Nicolas Sarkozy a procédé dimanche à un remaniement du gouvernement français marqué par un virage à droite tout en gardant François Fillon comme Premier ministre pour aborder la dernière ligne droite de son quinquennat.

Le cap est fixé à l'élection présidentielle de 2012 pour le nouveau gouvernement français de Nicolas Sarkozy, qui prenait ses fonctions lundi, marqué par une coloration droitière et organisé autour du Premier ministre François Fillon, homme fort du moment.

Si la majorité se réjouit d'avoir une équipe de combat, resserrée dans la perspective de la présidentielle, l'opposition de gauche fustige la "continuité" d'une politique jugée injuste socialement et marquée par un virage à droite.

Nicolas Sarkozy s'exprimera dès mardi soir en direct sur plusieurs chaînes de télévisions, à la veille du premier conseil des ministres du nouveau gouvernement Fillon.

"Fillon garde Sarkozy" titrait lundi le quotidien de gauche Libération, résumant la victoire du Premier ministre, à la tête du gouvernement depuis le début du mandat de Nicolas Sarkozy en mai 2007, tandis que Le Figaro (droite, pro-gouvernemental) soulignait "le choix de la continuité".

Les Français "vont retenir que rien ne change", estimait le politologue Roland Cayrol, dans le journal Le Parisien.
De fait, annoncé il y a cinq mois par un chef de l'Etat au plus bas dans les sondages et censé donner un nouveau souffle à son action, ce remaniement s'est finalement résumé en grande partie à un jeu de chaises musicales.

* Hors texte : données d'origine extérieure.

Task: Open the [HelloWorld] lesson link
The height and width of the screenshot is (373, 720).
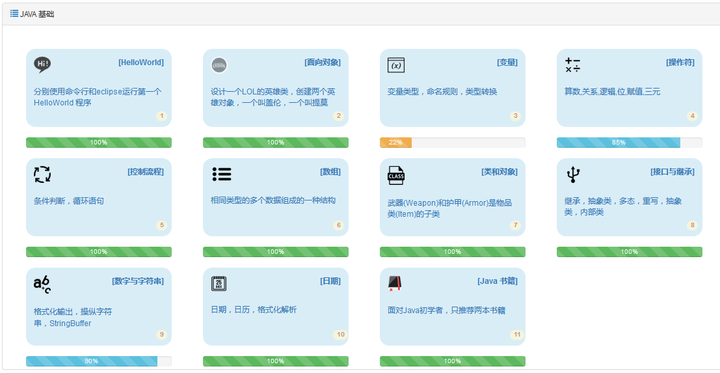Action: (141, 62)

Le Premier ministre, populaire et austère, à l'opposé du style exubérant du président, a quasiment imposé sa reconduction, au risque de mécontenter la composante centriste de la majorité dont la place au gouvernement s'est réduite à peau de chagrin.

Exit les représentants des minorités ou de l'ouverture politique qui avaient marqué les débuts du mandat, avec des ministres issus de l'immigration ou de la gauche: autour de François Fillon, se retrouvent des piliers de la droite comme Michèle Alliot-Marie, qui décroche les Affaires étrangères, ou Alain Juppé, ex-Premier ministre qui revient aux affaires à la Défense.

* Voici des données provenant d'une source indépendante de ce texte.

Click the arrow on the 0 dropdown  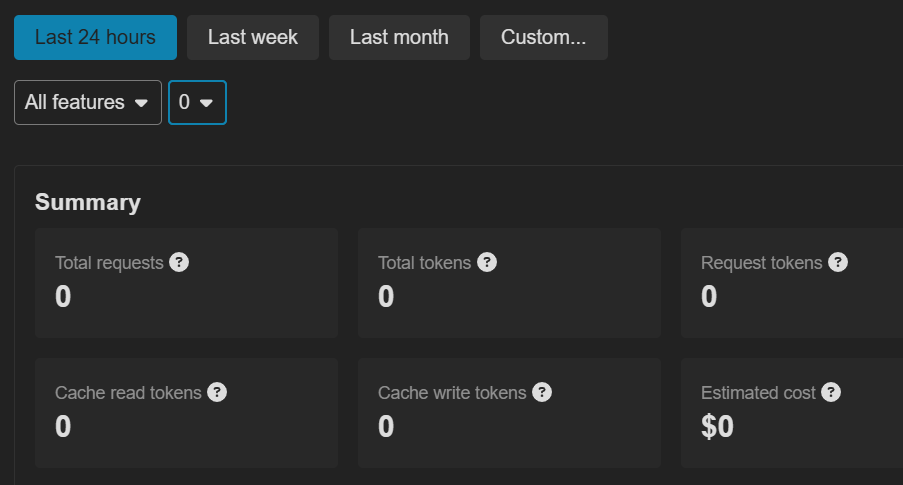tap(206, 103)
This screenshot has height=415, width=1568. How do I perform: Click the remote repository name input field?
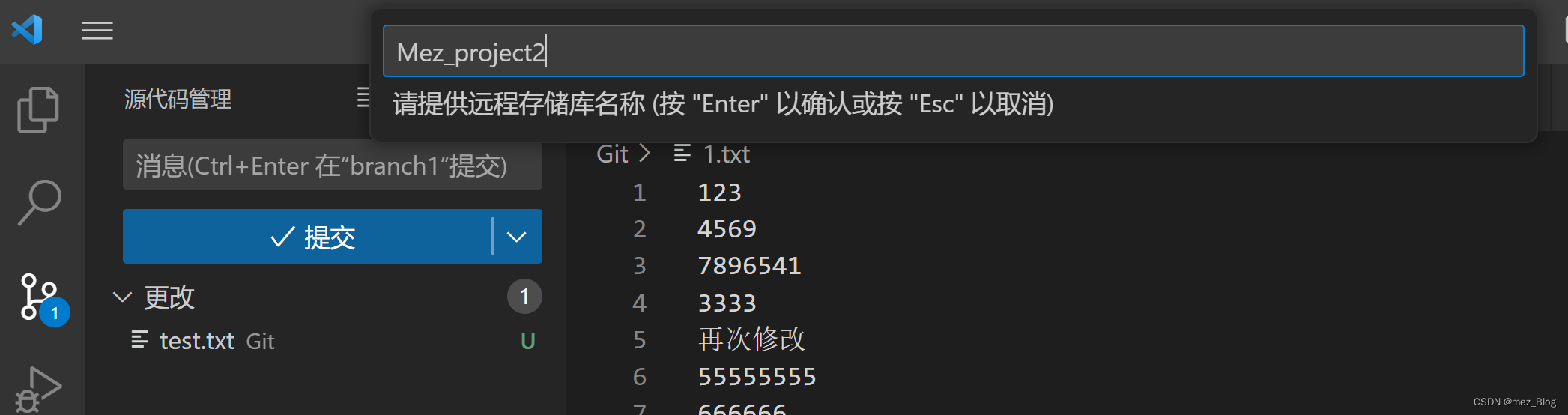click(x=953, y=52)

Le départ de l'ex-ministre de l'Ecologie Jean-Louis Borloo, un temps pressenti pour diriger le gouvernement, marque une rupture avec les centristes, qui espéraient un "rassemblement" et ont vu "apparaître une équipe de campagne (du parti présidentiel) UMP", selon l'expression de l'ex-ministre de la Défense Hervé Morin.

"C’est un gouvernement de fermeture, qui ne tient pas compte de ce qu’ont dit les Français et dont on n’attend rien", a déploré lundi la socialiste Ségolène Royal au micro de la radio Europe 1.

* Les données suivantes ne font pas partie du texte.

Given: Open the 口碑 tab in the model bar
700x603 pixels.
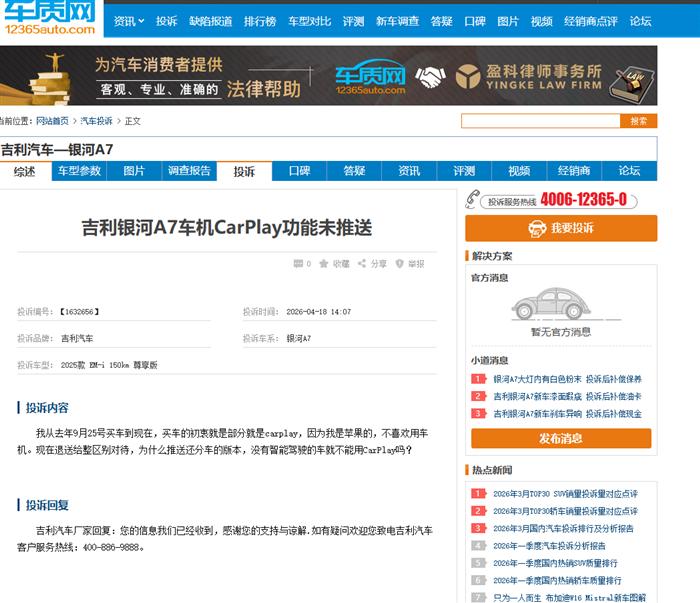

"Il fallait changer les hommes et la politique. Or, François Fillon est reconduit sur la même ligne. Il n’a rien fait de particulier. Il profite simplement de l’usure de Nicolas Sarkozy", a estimé l'ancienne candidate socialiste à la présidentielle, appelant la gauche à "tendre la main aux centristes".

De son côté, l'ex-Premier ministre et ennemi juré de Nicolas Sarkozy à droite, Dominique de Villepin, a jugé lundi que la "principale leçon" à tirer du remaniement était une absence de "vision" pour la France.

A défaut d'un nouveau souffle, le président Sarkozy pourra compter sur son Premier ministre pour mener ses dernières réformes annoncées (fiscalité et vieillesse) et se concentrer sur la présidence du G20, puis du G8, et la préparation de la campagne.

"C'est un gouvernement équilibré, qui est rassemblé, qui représente bien la majorité et qui est au service de l'action du président de la République pour créeer les conditions de sa victoire en 2012", a assuré François Baroin, ministre du Budget et nouveau porte-parole du gouvernement.

Pour le politologue Roland Cayrol, se dessine une "nouvelle répartition des tâches": "Le président va se muer progressivement en candidat à l'élection présidentielle, pendant que le gouvernement se chargera de continuer la politique des réformes".